Un manifeste appelé Type 00
Pour comprendre où va Jaguar, il faut observer la Type 00 . Ce n’est pas un simple concept-car ; c’est une déclaration de guerre au conformisme. Dévoilée fin 2024 lors de la Miami Art Week, cette sculpture roulante en impose par ses proportions hors normes : un capot interminable, des portes papillon et une face avant aussi épurée qu’une œuvre d’art moderne. Le design, baptisé « Exuberant Modernism » (Modernisme Exubérant), se veut « une suppression de l’ordinaire » .
Les couleurs elles-mêmes racontent une histoire : le French Ultramarine rend hommage aux artistes de la Renaissance, tandis que le Miami Pink (officiellement Satin Rhodon Rose) évoque l’architecture art déco de Miami . Avec ses roues de 23 pouces monobloc et son absence de lunette arrière, la Type 00 n’est pas une simple voiture ; c’est un manifeste .
Un hommage à l’histoire, un regard vers le futur

Si le style parait révolutionnaire, il plonge en réalité ses racines dans le riche passé de la marque. Les designers ont passé des heures à étudier les lignes de la mythique E-Type, que le grand Enzo Ferrari qualifiait lui-même de « plus belle voiture jamais créée » .

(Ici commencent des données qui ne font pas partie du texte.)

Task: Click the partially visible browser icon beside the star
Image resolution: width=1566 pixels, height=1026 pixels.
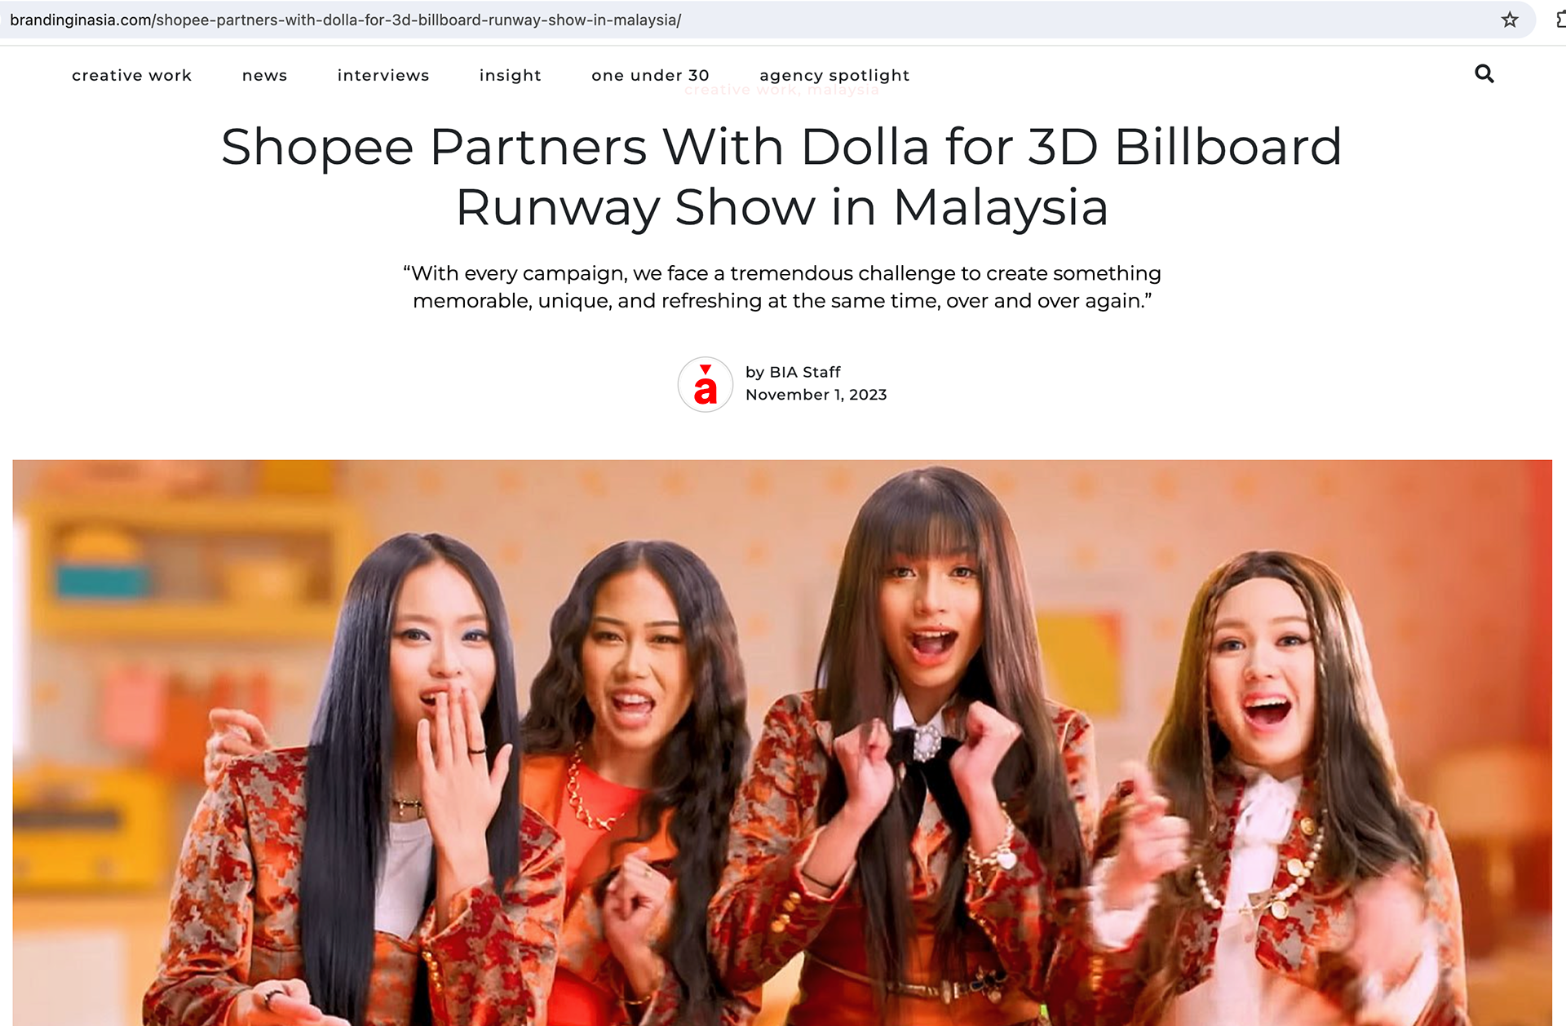Action: click(1560, 20)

Le nom « Type 00 » est d’ailleurs lourd de sens : le premier zéro représente les zéro émissions (la vision tout-électrique), et le second symbolise une remise à zéro complète, un nouveau départ . On retrouve dans ses lignes cette longue prestige gap (l’espace entre l’aile avant et le montant de pare-brise) qui faisait le charme des XJ-S et E-Type à moteur V12. Ironie du sort, cette signature stylistique propre aux moteurs thermiques trouve une seconde vie sur une plateforme électrique . En savoir plus en cliquant ici.
Sous le capot : la technologie JEA
Sous cette carrosserie spectaculaire se cache une toute nouvelle architecture technique : la Jaguar Electric Architecture (JEA) . Conçue spécifiquement pour cette nouvelle ère, cette plateforme promet des performances époustouflantes. Le premier modèle de série, une GT 4 portes dérivée du concept, devrait avoisiner les 1000 chevaux .

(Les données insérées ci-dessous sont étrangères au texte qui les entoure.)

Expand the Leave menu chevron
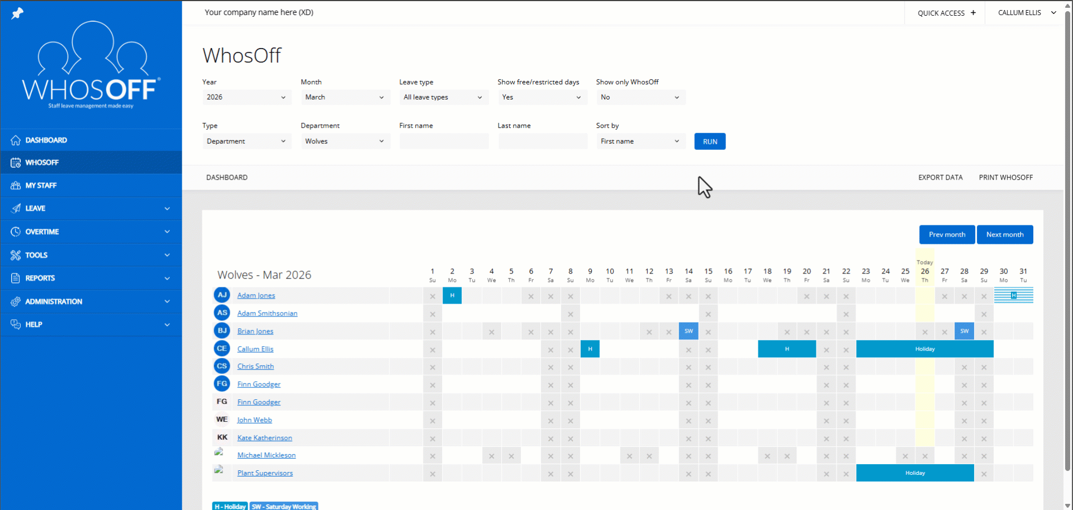Viewport: 1073px width, 510px height. click(167, 209)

Les ingénieurs ont travaillé d’arrache-pied pour conserver un centre de gravité extrêmement bas (60 mm sous le point de hanche), permettant à cette grande berline de plus de 5 mètres d’offrir une agilité de sportive . Côté batterie, Jaguar annonce des chiffres impressionnants : une capacité d’environ 120 kWh pour une autonomie de 430 miles (près de 700 km) et une technologie 800V permettant de récupérer 200 miles (320 km) d’autonomie en seulement 15 minutes sur une borne rapide .
L’art de vivre selon Jaguar
La nouvelle génération ne se contente pas de viser la performance ; elle veut redéfinir l’expérience du luxe. À bord de la Type 00, on ne trouve ni cuir ni bois précieux de manière conventionnelle. Jaguar a fait le choix de matériaux durables et artistiques : un placage de pierre de Travertin traverse la console centrale, une épine dorsale en laiton structure l’habitacle sur toute sa longueur, et des textiles en laine tissée habillent les sièges .
L’ambiance intérieure est même personnalisable via des « totems » en pierre, laiton ou albâtre. Placés dans un écrin, ils ajustent l’éclairage, le son et même le parfum diffusé dans l’habitacle . On est ici dans une logique d’objets précieux, loin du traditionnel écran tactile omnipotent.